La querelle entre partisans du F.C. United et de Man U donne lieu à une de ces scènes savoureuses de débat populaire que Ken Loach sait si bien mettre en scène. Autre scène typique de l'affection que le réalisateur porte à ses personnages, la séance de thérapie de groupe animée par Meatball, le chef de la bande féru de bouquins de psychologie appliquée, et qui invite ses collègues à s'imaginer dans la peau de leur idole, ce qui permet la réunion de Castro, Mandela, Ghandi, Sammy Davis Jr, Franck Sinatra et bien sûr, d'Eric Cantona.
Cantona, donc. On sait que c'est Eric the King lui-même qui a contacté Ken Loach pour lui proposer l'idée de la rencontre improbable d'un fan et de son idole. Paul Laverty, le scénariste de dix films du réalisateur de "Le Vent se lève", a alors eu l'idée de faire sortir Cantona de son affiche, un peu comme les personnages descendant de l'écran dans "La Rose pourpre du Caire". Cantona, maudit dans le foot français et adulé Outre-Manche, campe un personnage plus cantonesque que nature, comme il le justifie dans une réplique déjà culte : "I'm not a man, I'm Cantona".
Paul Laverty s'est amusé à lui écrire des proverbes du type "Qui sème des chardons, récolte des épines" ou "La plus noble des vengeances, c'est de pardonner", référence à la célèbre phrase lâchée par Cantona lors de l'affaire du mawashi-geri de Crystal palace qui fait dire à Eric, l'autre : "Je ne me suis jamais remis de tes foutues mouettes". Partageant un joint avec son protégé, jouant de la trompette ou servant de préparateur physique, l'acteur Cantona rend le personnage Cantona crédible, alors qu'on nage en plein fantastique.

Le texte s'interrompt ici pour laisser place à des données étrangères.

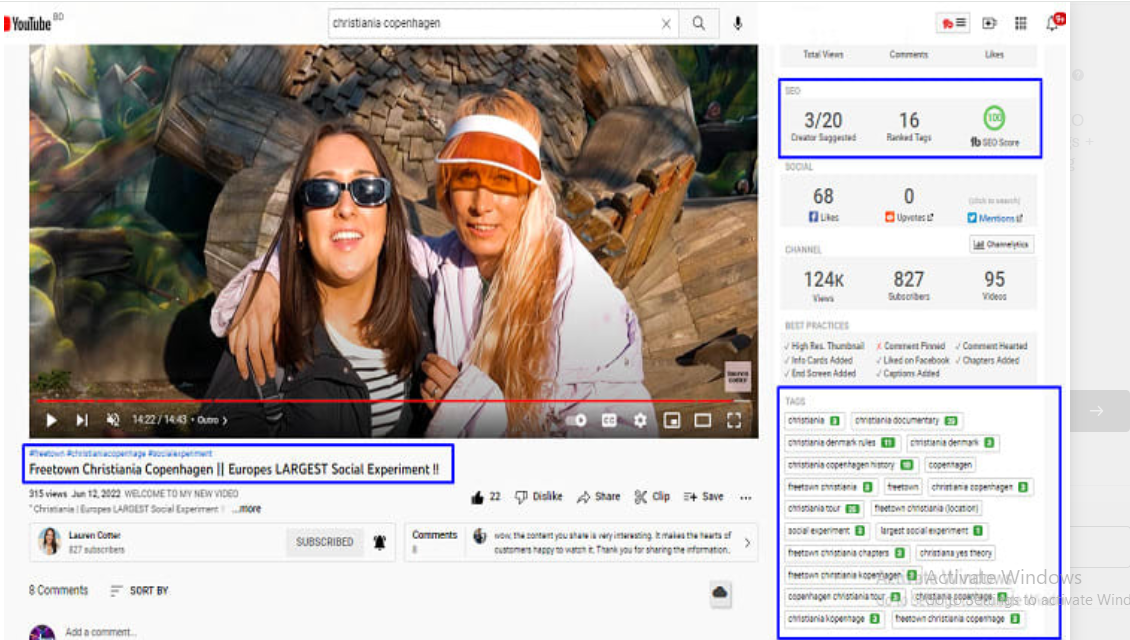Activate miniplayer mode icon
The height and width of the screenshot is (640, 1130).
(672, 421)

"Looking for Eric" n'a pas la dimension épique de "Land and Freedom" ou de "Le Vent se lève", ni l'âpreté de "Family Life" ou de "Ladybird". Il n'en est pas moins un film jubilatoire, qui fait penser par moment aux meilleurs Capra, et une nouvelle affirmation des valeurs de solidarité et de foi dans l'humanité qui ont toujours structuré les oeuvres du plus attachants des réalisateurs britanniques.